5.5. It will be observed that in the above conclusion on inventive step no account has been taken of D2. The Appellant's arguments on this document are therefore irrelevant. It is however observed that the assertion that the presence of a capacitor would slow down this circuit appreciably is not accepted by the Board. In the first place, the capacitor - designated Q8 - is clearly an integrated circuit element formed by a transistor, as are all the other elements of the circuit. The capacitance is accordingly small. For the sake of completeness it is moreover observed that from D2 the skilled person learns - if he indeed needed to do so - that a single terminal supplied with a predetermined voltage could also be used as the data terminal; no invention can be seen in applying this knowledge to D1 at what ever speed that skilled person found necessary.

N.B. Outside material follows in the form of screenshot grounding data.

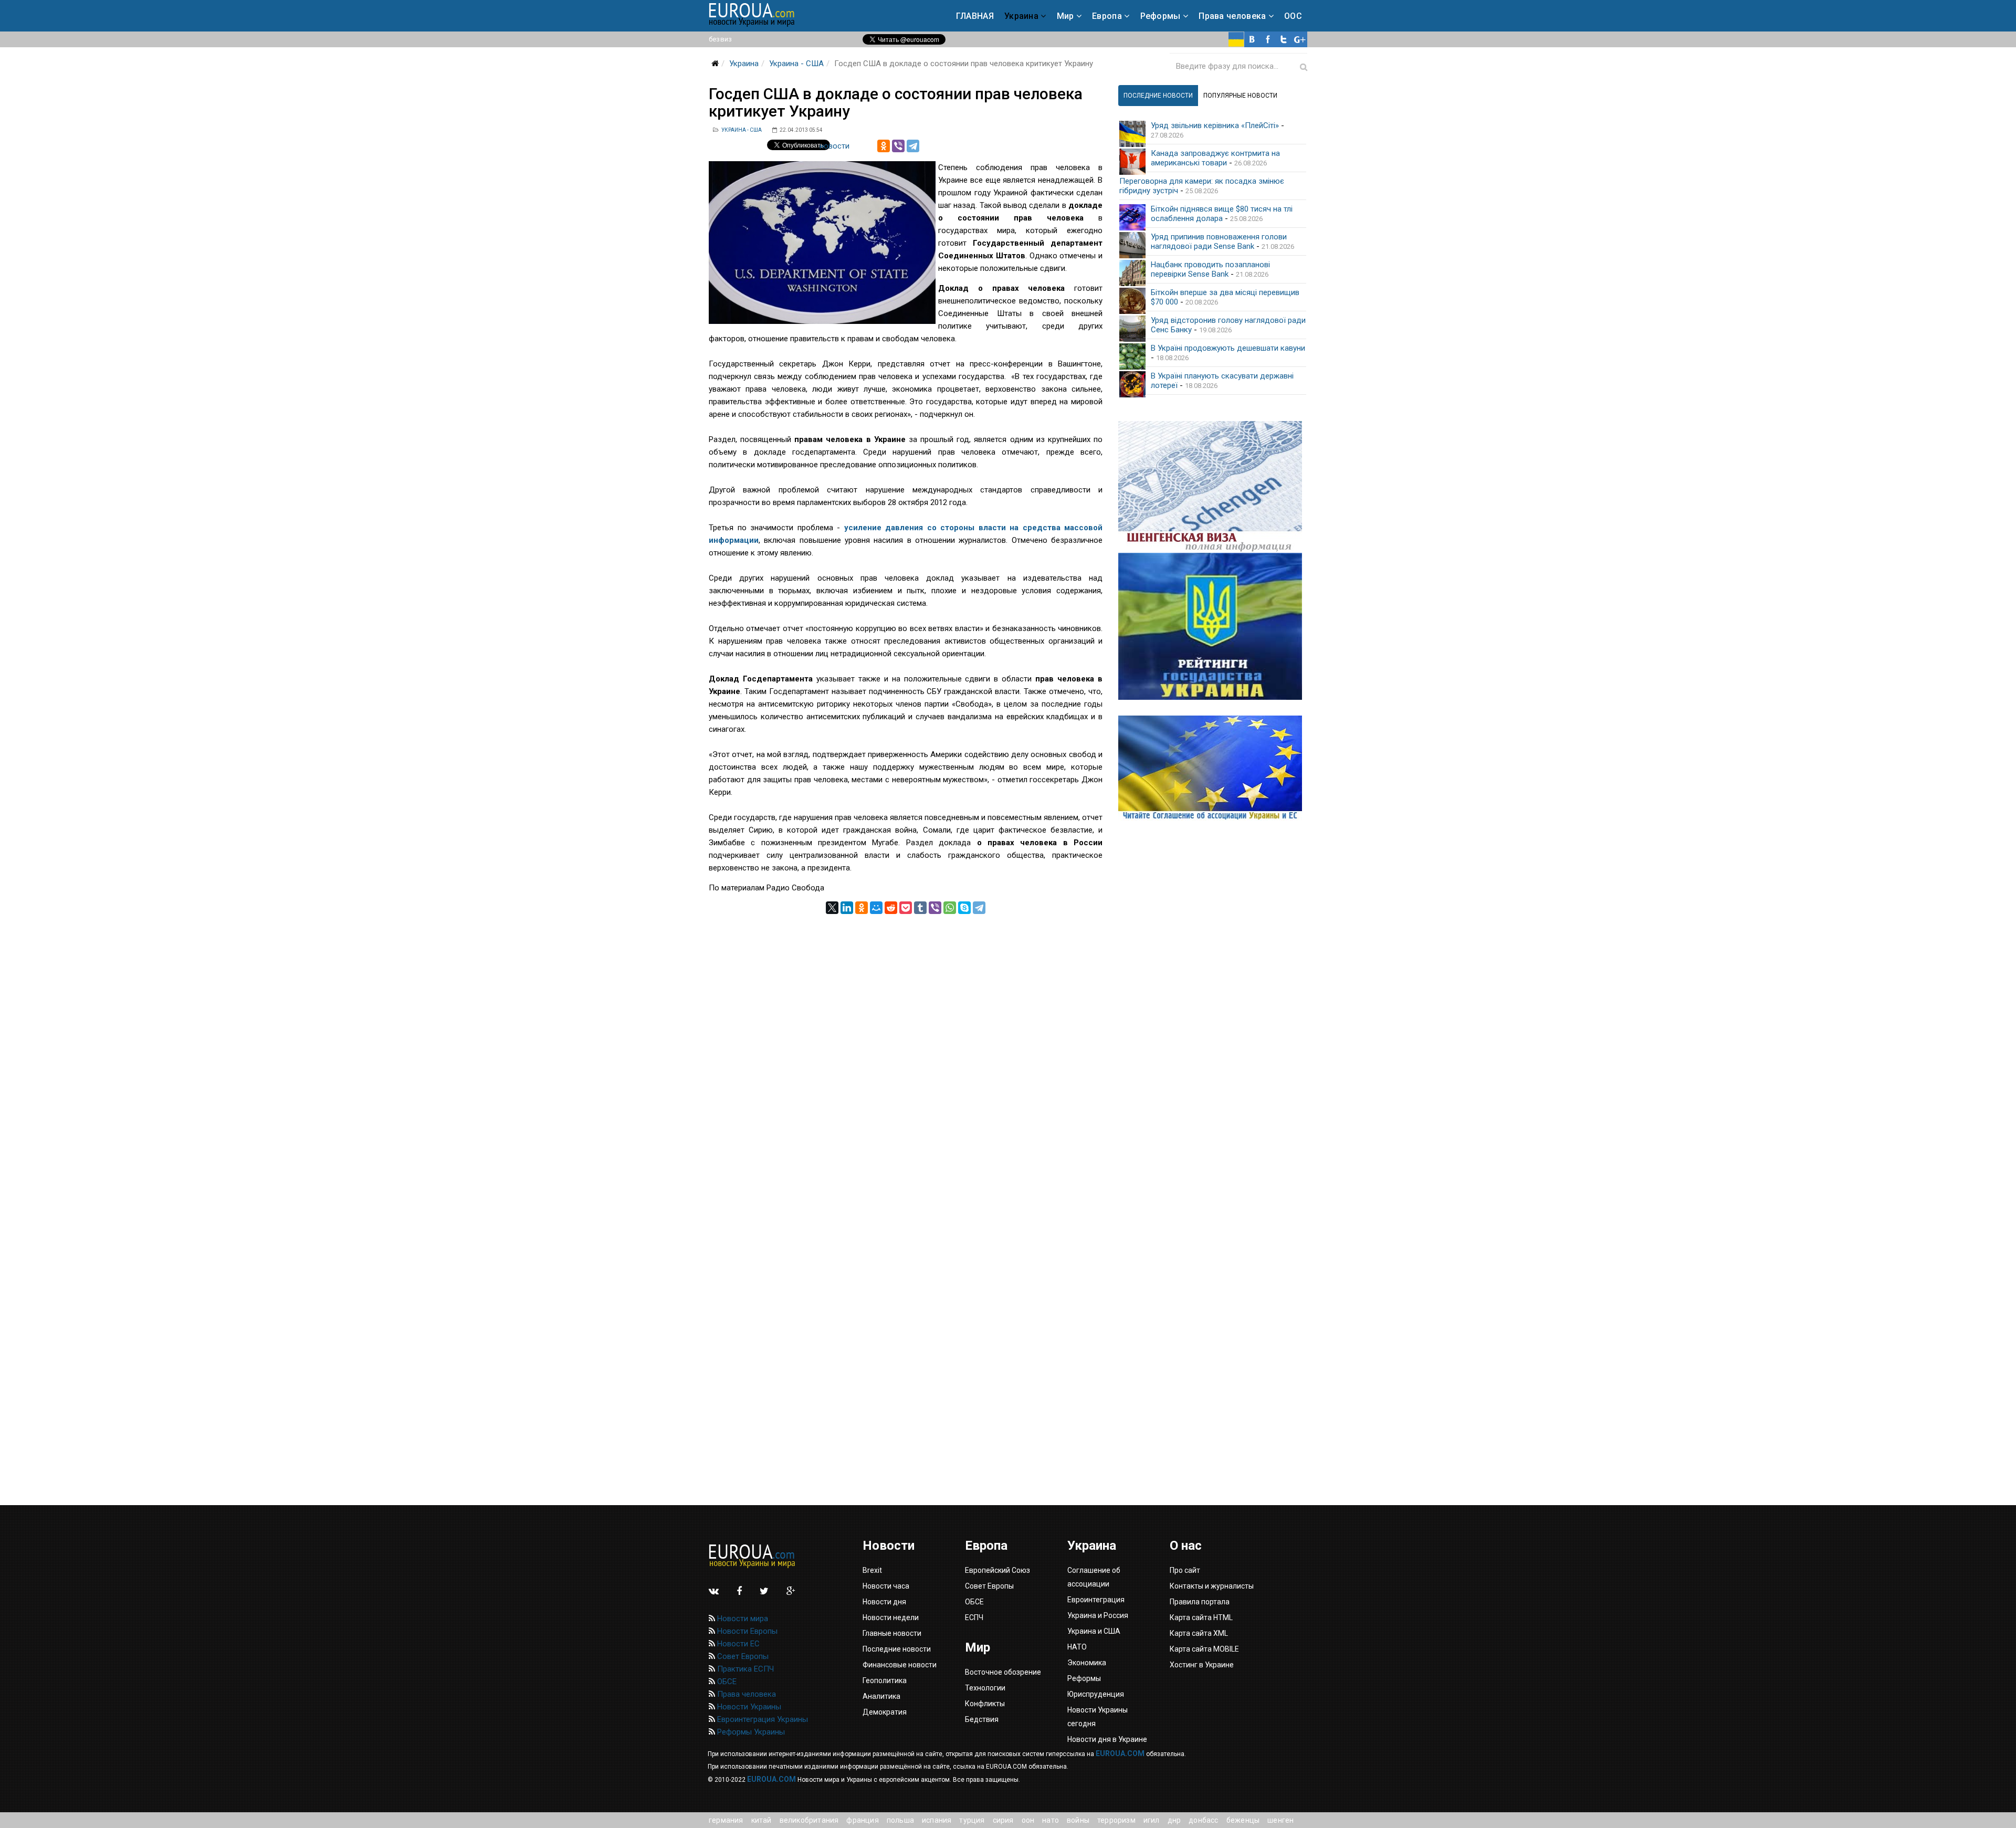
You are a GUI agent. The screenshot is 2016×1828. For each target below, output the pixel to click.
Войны (1078, 1820)
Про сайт (1185, 1570)
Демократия (885, 1712)
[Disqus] (905, 1045)
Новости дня (884, 1602)
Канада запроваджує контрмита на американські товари (1215, 158)
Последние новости (897, 1649)
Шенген (1280, 1820)
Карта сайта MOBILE (1204, 1649)
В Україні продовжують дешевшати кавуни (1228, 348)
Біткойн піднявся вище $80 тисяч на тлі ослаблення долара (1222, 213)
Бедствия (982, 1719)
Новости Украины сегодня (1097, 1717)
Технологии (985, 1688)
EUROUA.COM (1120, 1753)
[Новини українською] (1236, 39)
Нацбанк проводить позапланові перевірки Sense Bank (1210, 269)
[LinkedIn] (847, 907)
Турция (971, 1820)
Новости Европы (746, 1631)
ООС (1293, 16)
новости (834, 146)
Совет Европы (742, 1656)
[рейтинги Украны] (1212, 626)
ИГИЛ (1151, 1820)
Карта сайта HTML (1201, 1617)
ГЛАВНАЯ (975, 16)
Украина (1021, 16)
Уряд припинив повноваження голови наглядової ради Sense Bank (1219, 241)
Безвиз (720, 39)
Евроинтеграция (1096, 1599)
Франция (862, 1820)
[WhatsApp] (949, 907)
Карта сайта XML (1199, 1633)
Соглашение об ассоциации (1093, 1577)
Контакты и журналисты (1212, 1586)
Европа (1107, 16)
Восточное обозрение (1003, 1672)
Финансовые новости (900, 1665)
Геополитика (885, 1680)
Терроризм (1116, 1820)
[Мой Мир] (876, 907)
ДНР (1174, 1820)
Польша (900, 1820)
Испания (936, 1820)
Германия (726, 1820)
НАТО (1050, 1820)
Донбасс (1203, 1820)
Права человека (1232, 16)
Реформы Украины (750, 1732)
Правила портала (1200, 1602)
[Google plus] (1299, 39)
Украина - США (796, 63)
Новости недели (891, 1617)
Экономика (1086, 1662)
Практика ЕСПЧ (744, 1669)
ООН (1028, 1820)
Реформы (1160, 16)
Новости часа (886, 1586)
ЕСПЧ (974, 1617)
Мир (1065, 16)
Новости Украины (748, 1706)
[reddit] (891, 907)
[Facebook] (1268, 39)
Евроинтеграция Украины (761, 1719)
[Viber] (898, 146)
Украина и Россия (1097, 1615)
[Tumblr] (920, 907)
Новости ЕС (737, 1643)
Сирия (1003, 1820)
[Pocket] (905, 907)
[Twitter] (1284, 39)
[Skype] (964, 907)
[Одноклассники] (883, 146)
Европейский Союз (997, 1570)
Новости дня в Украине (1107, 1739)
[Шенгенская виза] (1212, 487)
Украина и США (1093, 1631)
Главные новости (892, 1633)
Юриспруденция (1095, 1694)
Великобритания (809, 1820)
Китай (761, 1820)
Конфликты (985, 1703)
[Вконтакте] (1252, 39)
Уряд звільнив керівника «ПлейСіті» (1215, 125)
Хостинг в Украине (1202, 1665)
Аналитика (881, 1696)
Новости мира (741, 1618)
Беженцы (1242, 1820)
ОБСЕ (726, 1681)
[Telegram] (913, 146)
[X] (832, 907)
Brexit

6. It is therefore necessary for the application to be remitted to the Examining Division for further prosecution on the basis of Claim 1 of the subsidiary request. It will be necessary for the Examining Division to consider, inter alia:

(a) whether the term "comparison means" can be used to cover both the means 24 serving to detect whether a fuse has been blown for any given memory bit and the overall assembly of coincidence detection circuits;

(b) whether the reference to the status detection means being for delivering a signal "for indicating the written state of one of a plurality of memory cells in said memory means" is consistent with line 2 of the claim and with the description, the expression "memory cell" being generally used to refer to the main memory and replacement memory cells rather than the address memory incorporating the fused links which is apparently meant;

(c) whether the claim makes sufficiently clear that detection of a coincidence by any one of the circuits 2 causes a signal to be delivered to the terminal;

(d) whether the disclaimer "and in that said delivery means does not comprise a capacitor" is necessary and is supported by the subject-matter of the application as originally filed;

(e) whether the subordinate claims, in particular Claims 3 and 4, are consistent with the appreciation of the invention now put forward in the independent claim of the subsidiary request;

(f) whether Claims 6 to 9 are either consistent with, or add anything to, the preceding claims; and

(g) whether any embodiments are no longer covered by the independent claim and should therefore be deleted from the application.

Order

ORDER

For these reasons it is decided that:

1. The decision under appeal is set aside.

2. The main request is refused.

3. The case is remitted to the first instance with the order that further prosecution is to be based on the claims of the subsidiary request (paragraph IV above) having regard to the matters noted at paragraph 6 above.